# I painted my clogs



## quiltdaze37 (Nov 16, 2013)

acrylic paint on leather////matte' finishing and protective spray


----------



## Brendij (Jul 14, 2012)

Well done! Love the colors and patterns.


----------



## sdftrace (Jan 10, 2013)

Impressive, perhaps I'll think about that too!
thanks for the idea!


----------



## grma16 (Aug 26, 2012)

Great job.


----------



## Katsch (Mar 15, 2011)

Awesome sauce... Love them :thumbup:


----------



## Lily Jamjar (Dec 31, 2012)

Really cool!


----------



## seafox (Apr 6, 2011)

Those are great--People will stop you on the street!


----------



## JoRae (Feb 5, 2013)

Cute and fun. I would wear those. Great job.


----------



## mookiedlite (Jul 9, 2012)

Love it, going to do it on a old pair of Clarks. What did you use for the protective spray. Thanks for sharing.


----------



## LindaLu (Mar 9, 2011)

You see an opportunity for art everywhere!


----------



## mookiedlite (Jul 9, 2012)

Also was thinking about using Markers, do you think that would work.


----------



## raqeth (Dec 23, 2011)

Awesome!


----------



## DHobbit (Jan 11, 2014)

:thumbup:


----------



## quiltdaze37 (Nov 16, 2013)

mookiedlite said:


> Also was thinking about using Markers, do you think that would work.


Dunno you could try it!


----------



## Tapraol (Mar 15, 2013)

Very nice! Pretty!


----------



## LadyBecket (Jun 26, 2012)

How cute are those!!!! I love all the creative designs you used!!! Gorgeous!!!


----------



## quiltdaze37 (Nov 16, 2013)

mookiedlite said:


> Love it, going to do it on a old pair of Clarks. What did you use for the protective spray. Thanks for sharing.


....i used a matte finishing spray from HOME DEPOT...2.99


----------



## quiltdaze37 (Nov 16, 2013)

Thanks all!!!!


----------



## mookiedlite (Jul 9, 2012)

Thanks on my way soon to store. Always looking for something new to do.


----------



## seafox (Apr 6, 2011)

Years ago I painted shoes for a small boutique. I used inexpensive white or colored canvas slip-ons and lace-ups and painted them with acrylic craft paints. They sold like hotcakes. 

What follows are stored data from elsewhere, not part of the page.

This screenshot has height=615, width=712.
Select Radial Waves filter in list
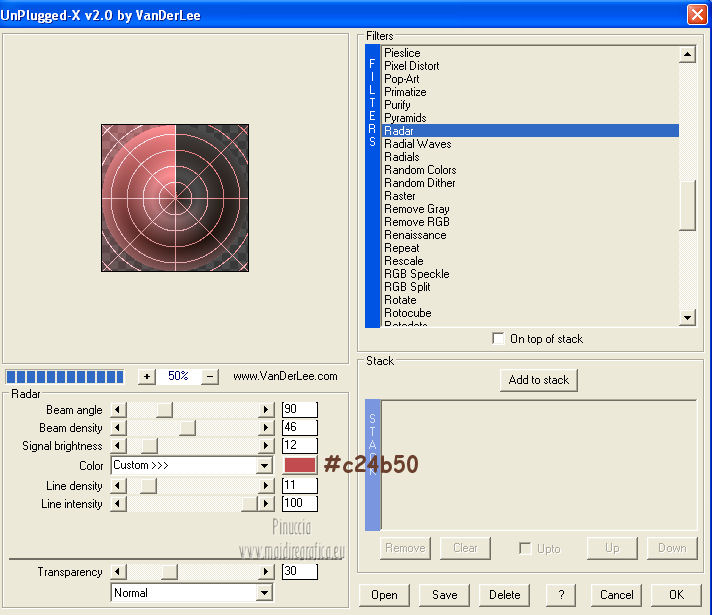[x=417, y=144]
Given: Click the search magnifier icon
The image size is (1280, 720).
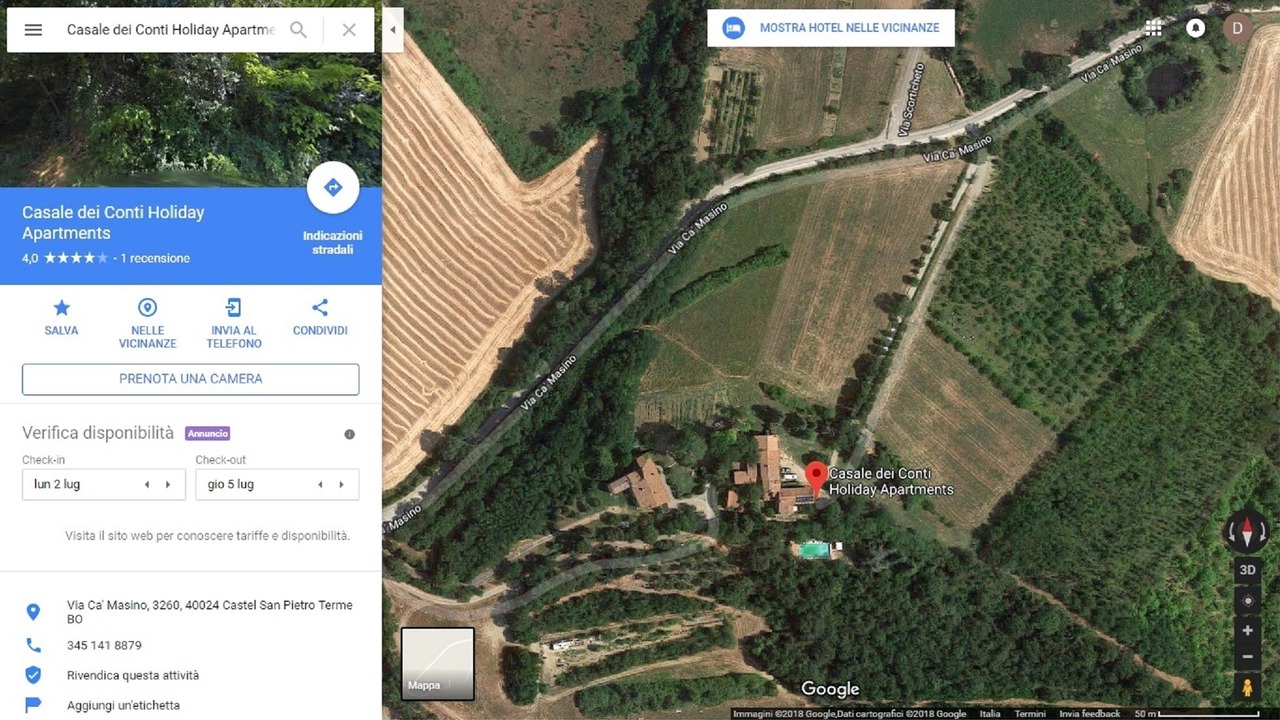Looking at the screenshot, I should [x=298, y=30].
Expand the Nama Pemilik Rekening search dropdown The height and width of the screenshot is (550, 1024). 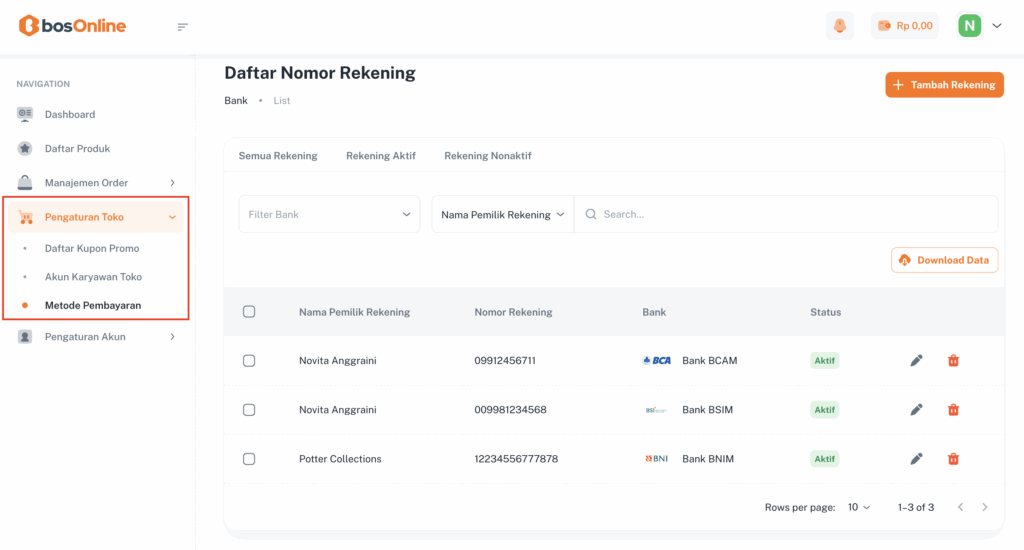pos(502,214)
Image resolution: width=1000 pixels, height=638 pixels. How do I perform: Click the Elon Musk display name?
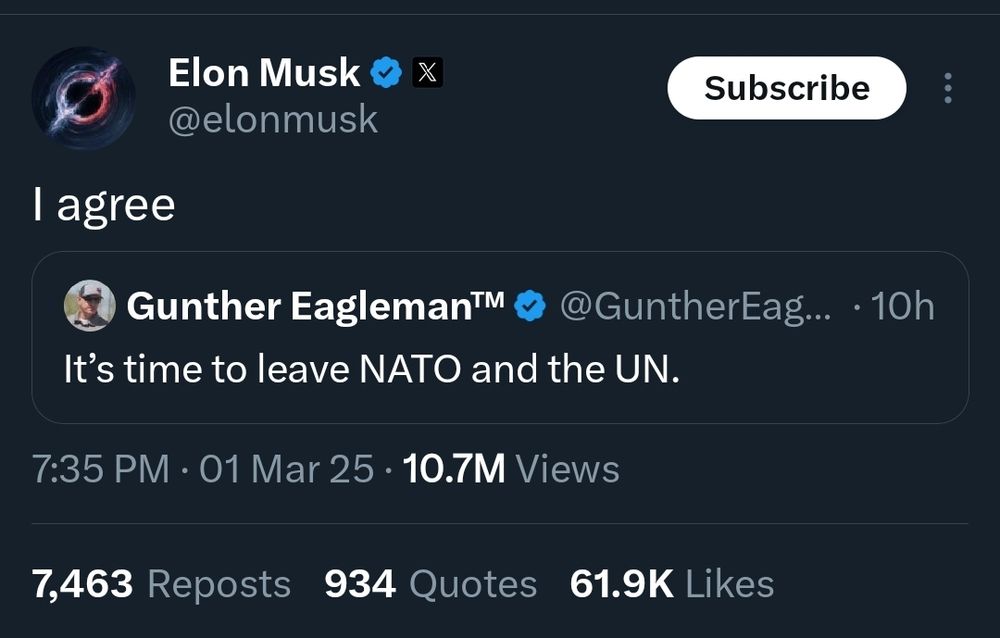[x=264, y=72]
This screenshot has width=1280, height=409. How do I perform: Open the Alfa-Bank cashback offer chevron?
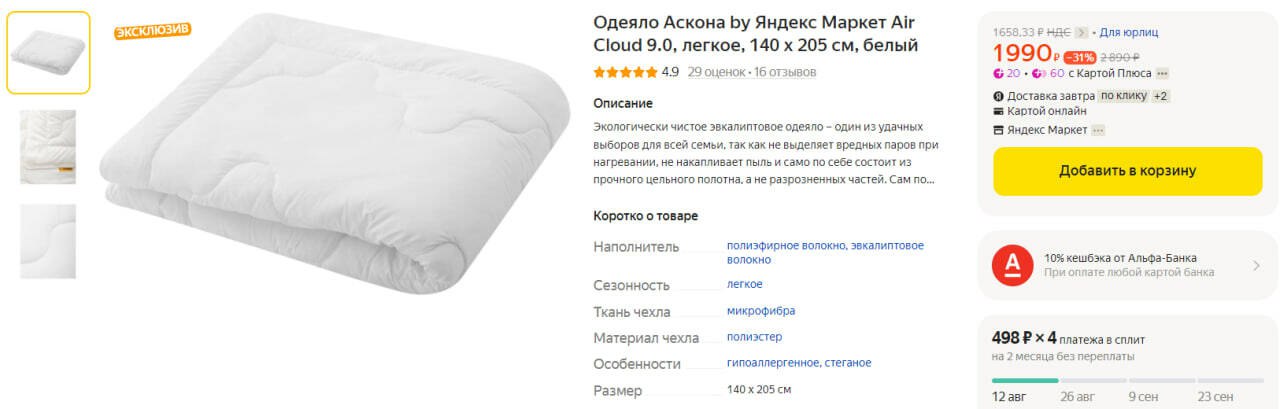pyautogui.click(x=1256, y=265)
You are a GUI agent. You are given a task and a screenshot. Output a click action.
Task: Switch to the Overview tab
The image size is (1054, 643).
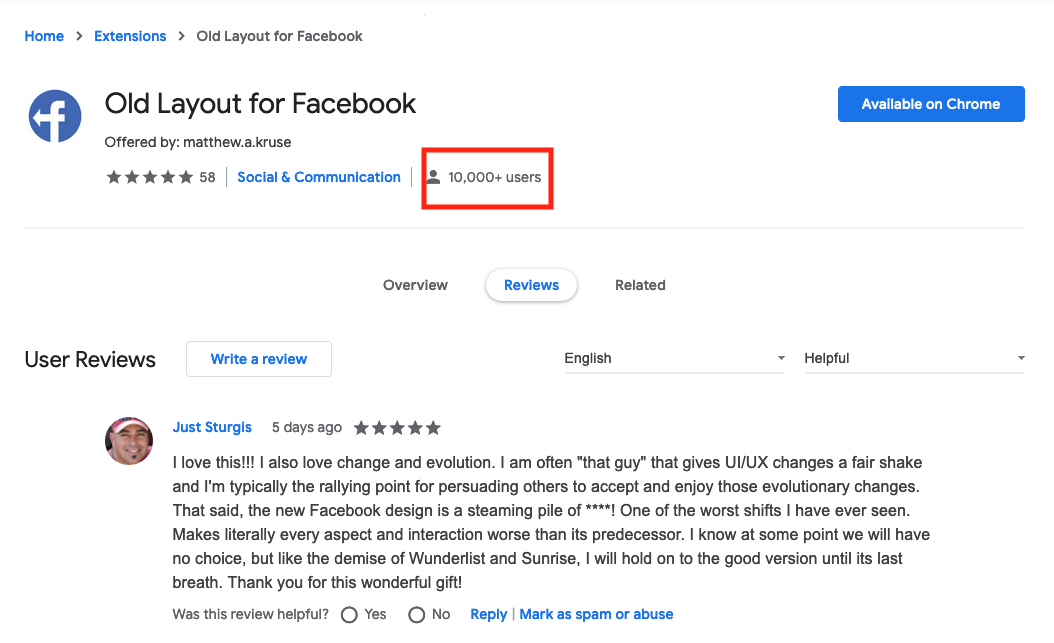[x=415, y=286]
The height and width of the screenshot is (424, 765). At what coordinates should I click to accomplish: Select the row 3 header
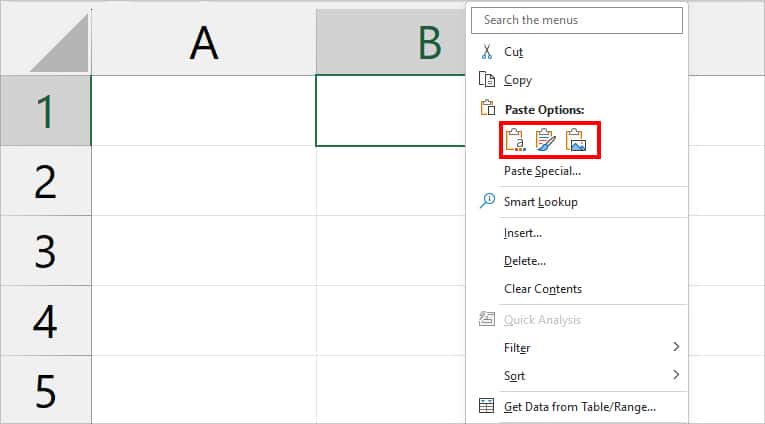pyautogui.click(x=45, y=251)
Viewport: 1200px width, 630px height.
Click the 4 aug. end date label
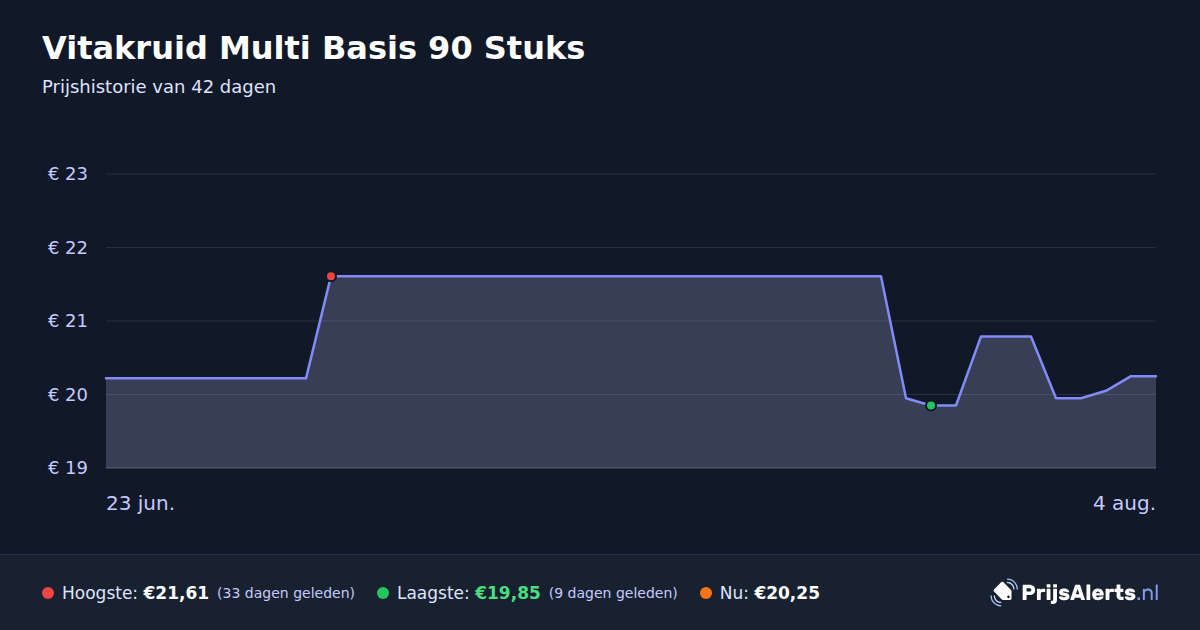[1124, 503]
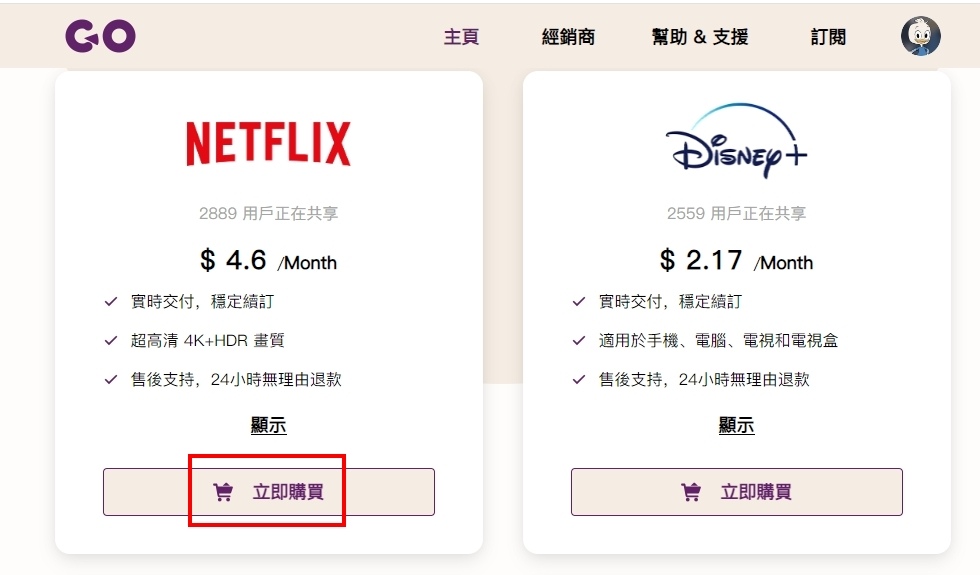Click the checkmark beside 適用於手機、電腦、電視和電視盒
This screenshot has width=980, height=575.
point(579,341)
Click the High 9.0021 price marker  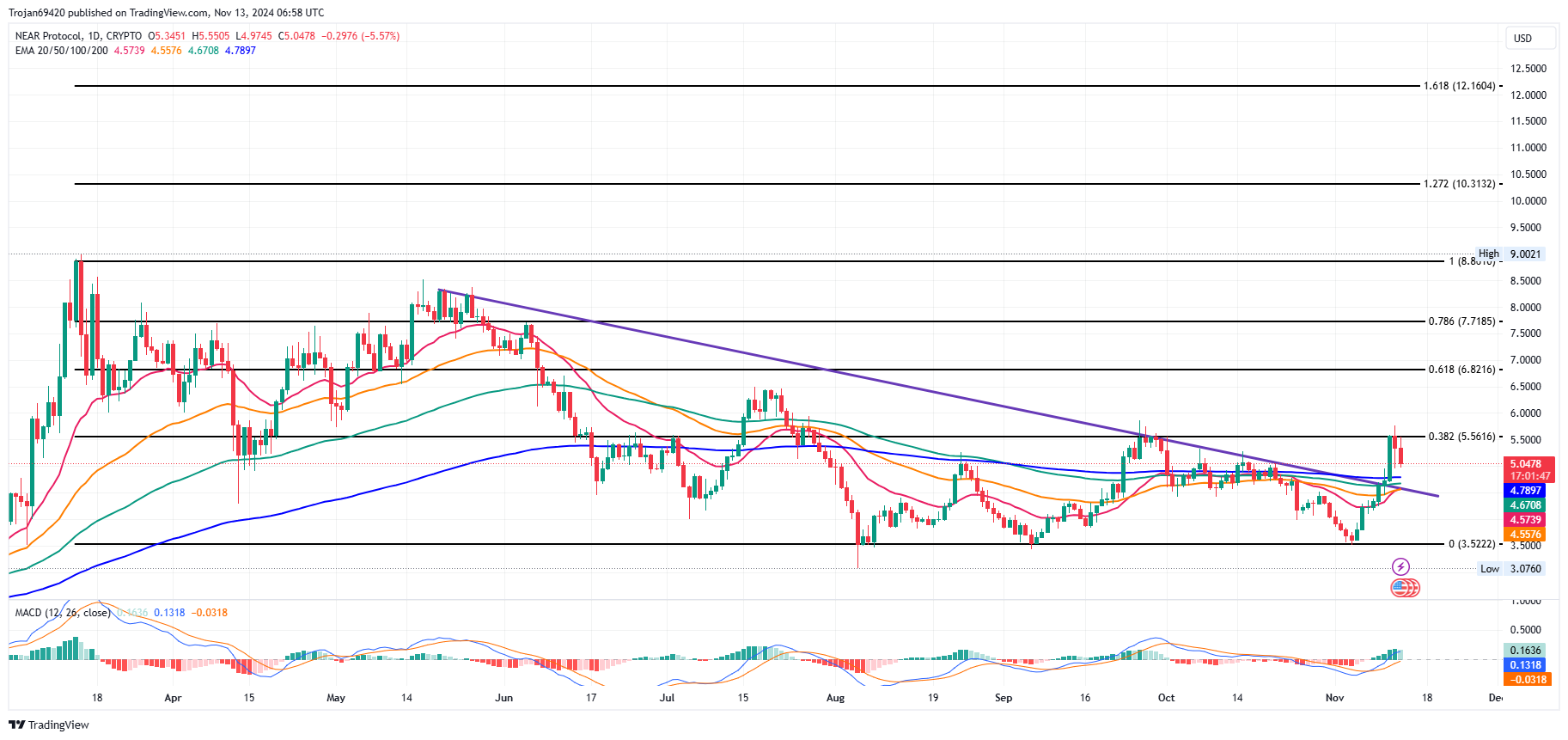coord(1510,254)
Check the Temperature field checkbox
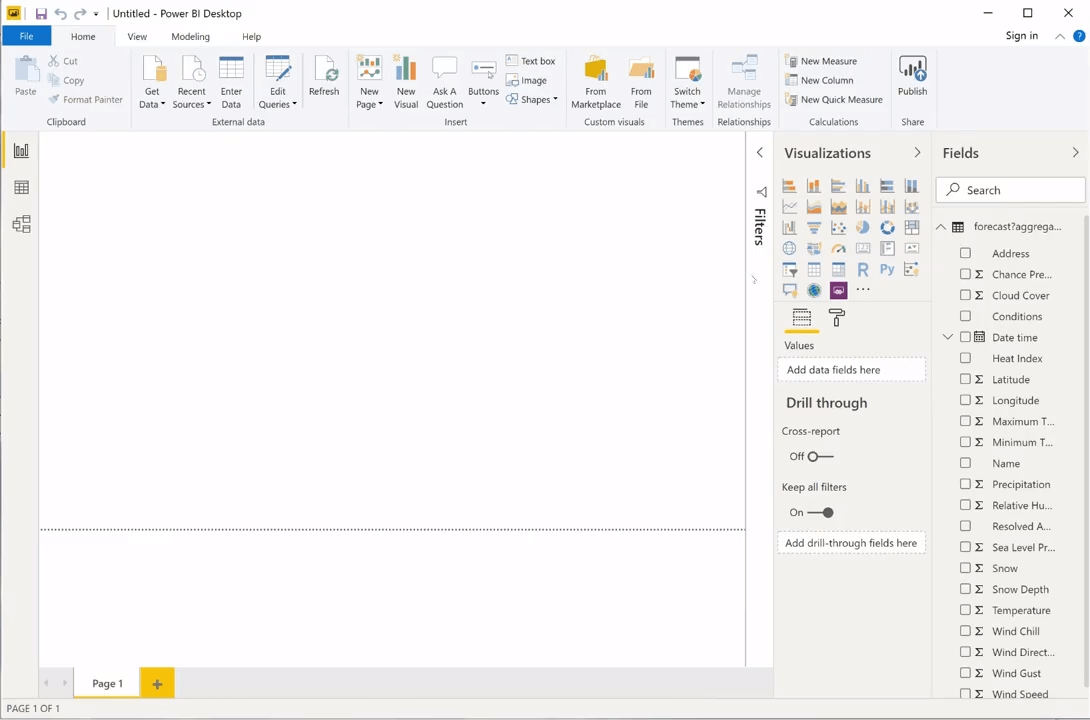This screenshot has width=1090, height=720. [965, 610]
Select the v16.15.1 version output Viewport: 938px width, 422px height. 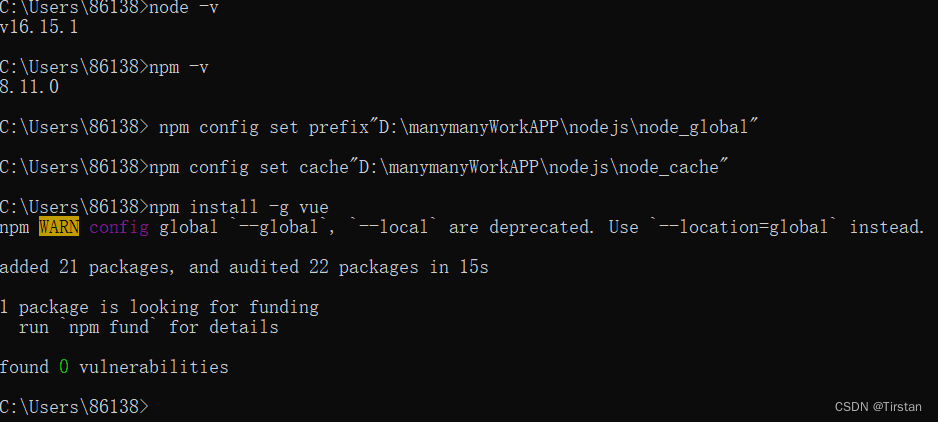[39, 28]
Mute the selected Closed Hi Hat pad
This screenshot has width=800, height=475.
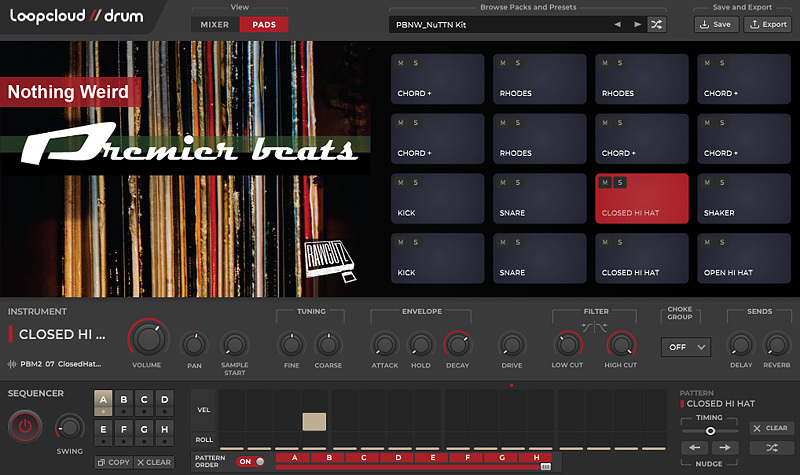606,182
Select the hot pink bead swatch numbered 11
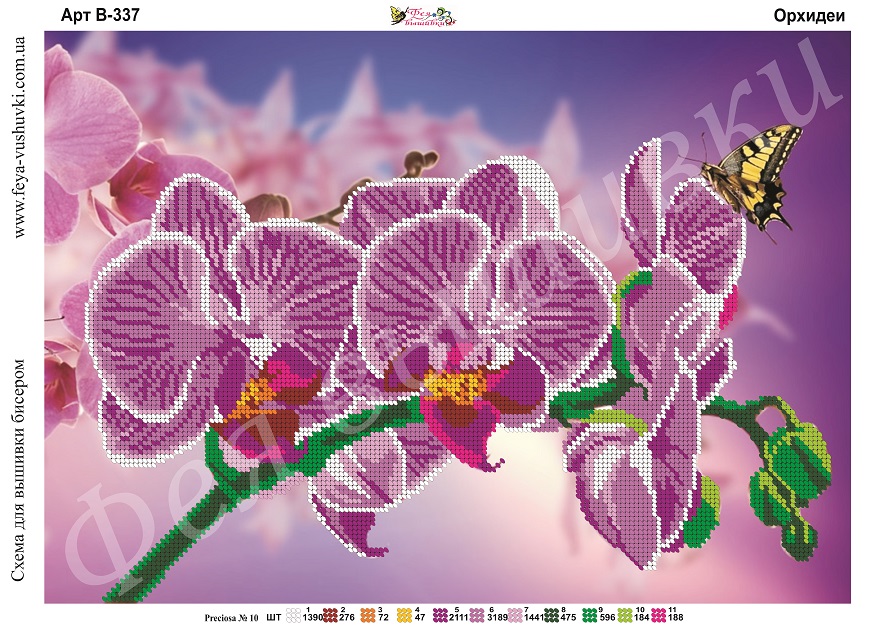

I had fabric hats, too, and Golf visors. Sold some at the local golf courses. I painted flowers mostly, but did seasonal ones with pumpkins and Poinsettas and then I had a 'line' of Mexican inspired ones. It was fun. I think the shoes cost tops 5.00, and I netted about $15.00 a pair. People bought two and three pairs. My labor wasn't bad after I got good at painting them. 

Those clogs are absolutely great and with hand knitted socks--WowieZowie. With Jeans and a black sweater, you can wear a bright scarf and they will go anyplace.
Love it. 



B


----------



## quiltdaze37 (Nov 16, 2013)

Thanks. ...i wear a lot of blk....


----------



## standsalonewolf (Dec 1, 2011)

nice paint job :thumbup: :-D


----------



## quiltdaze37 (Nov 16, 2013)

Thanks Pal


----------



## quiltdaze37 (Nov 16, 2013)

Thanks Pal


----------



## run4fittness (May 22, 2011)

Back in the 60s! Groovy!


----------



## quiltdaze37 (Nov 16, 2013)

run4fittness said:


> Back in the 60s! Groovy!


RIGHT ON....Man!....peace and thank you....Cindi


----------



## lil rayma (Mar 29, 2012)

Wonderful. Where do you find the time for all you do??????


----------



## quiltdaze37 (Nov 16, 2013)

lil rayma said:


> Wonderful. Where do you find the time for all you do??????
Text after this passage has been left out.